Para acompanhar a implementação das medidas, o Ministério Público Federal instaurou procedimento administrativo com prazo de um ano, em conjunto com o Ministério Público do Estado do Amazonas, voltado à fiscalização da retomada do plano estadual e da execução das ações de capacitação.
O acompanhamento ocorre após recomendações dirigidas à Secretaria de Estado de Justiça, Direitos Humanos e Cidadania e à Secretaria de Segurança Pública do Amazonas, que apontaram a necessidade de adequação das políticas públicas estaduais às diretrizes nacionais de promoção da igualdade racial.

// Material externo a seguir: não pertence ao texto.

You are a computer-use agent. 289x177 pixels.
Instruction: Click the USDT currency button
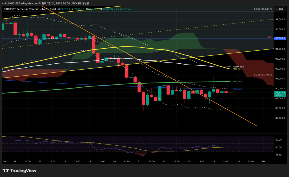280,9
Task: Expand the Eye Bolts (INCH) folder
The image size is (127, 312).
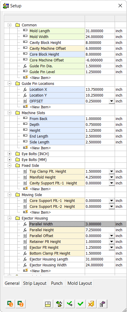Action: point(9,154)
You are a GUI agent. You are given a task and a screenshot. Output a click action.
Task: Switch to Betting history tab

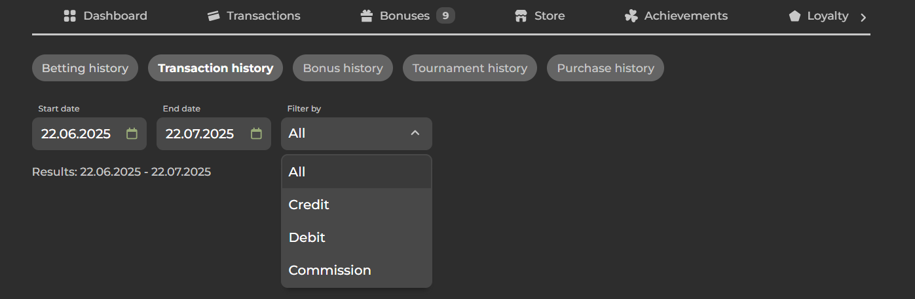tap(85, 68)
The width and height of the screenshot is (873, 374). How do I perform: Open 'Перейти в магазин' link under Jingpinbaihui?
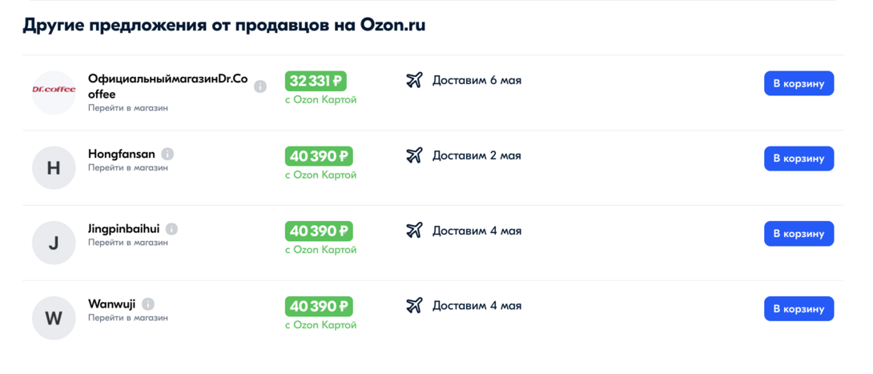coord(128,243)
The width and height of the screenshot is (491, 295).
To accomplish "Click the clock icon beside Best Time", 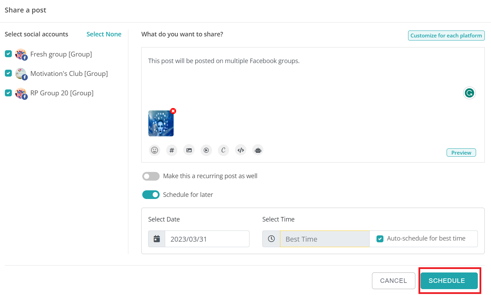I will pos(271,238).
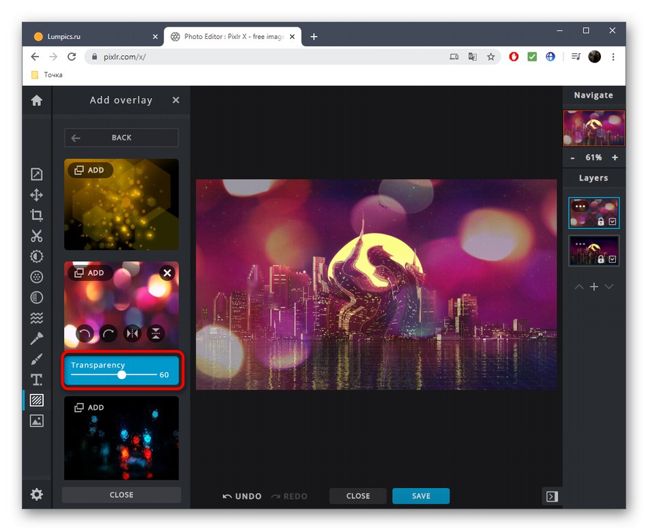This screenshot has width=648, height=531.
Task: Select the Crop tool
Action: 36,215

A necessidade de revisão da atuação estatal também aparece nos dados oficiais. Em 2024, a Secretaria de Segurança Pública registrou 13 ocorrências de intolerância religiosa no Amazonas, enquanto o Disque 100, do Ministério dos Direitos Humanos, contabilizou 55 denúncias no mesmo período, indicando discrepância relevante entre os sistemas de registro.
De acordo com os órgãos ministeriais, a consolidação de políticas públicas estruturadas e a formação continuada dos agentes de segurança são fatores centrais para reduzir a subnotificação e assegurar resposta institucional adequada às violações de direitos relacionadas à intolerância religiosa.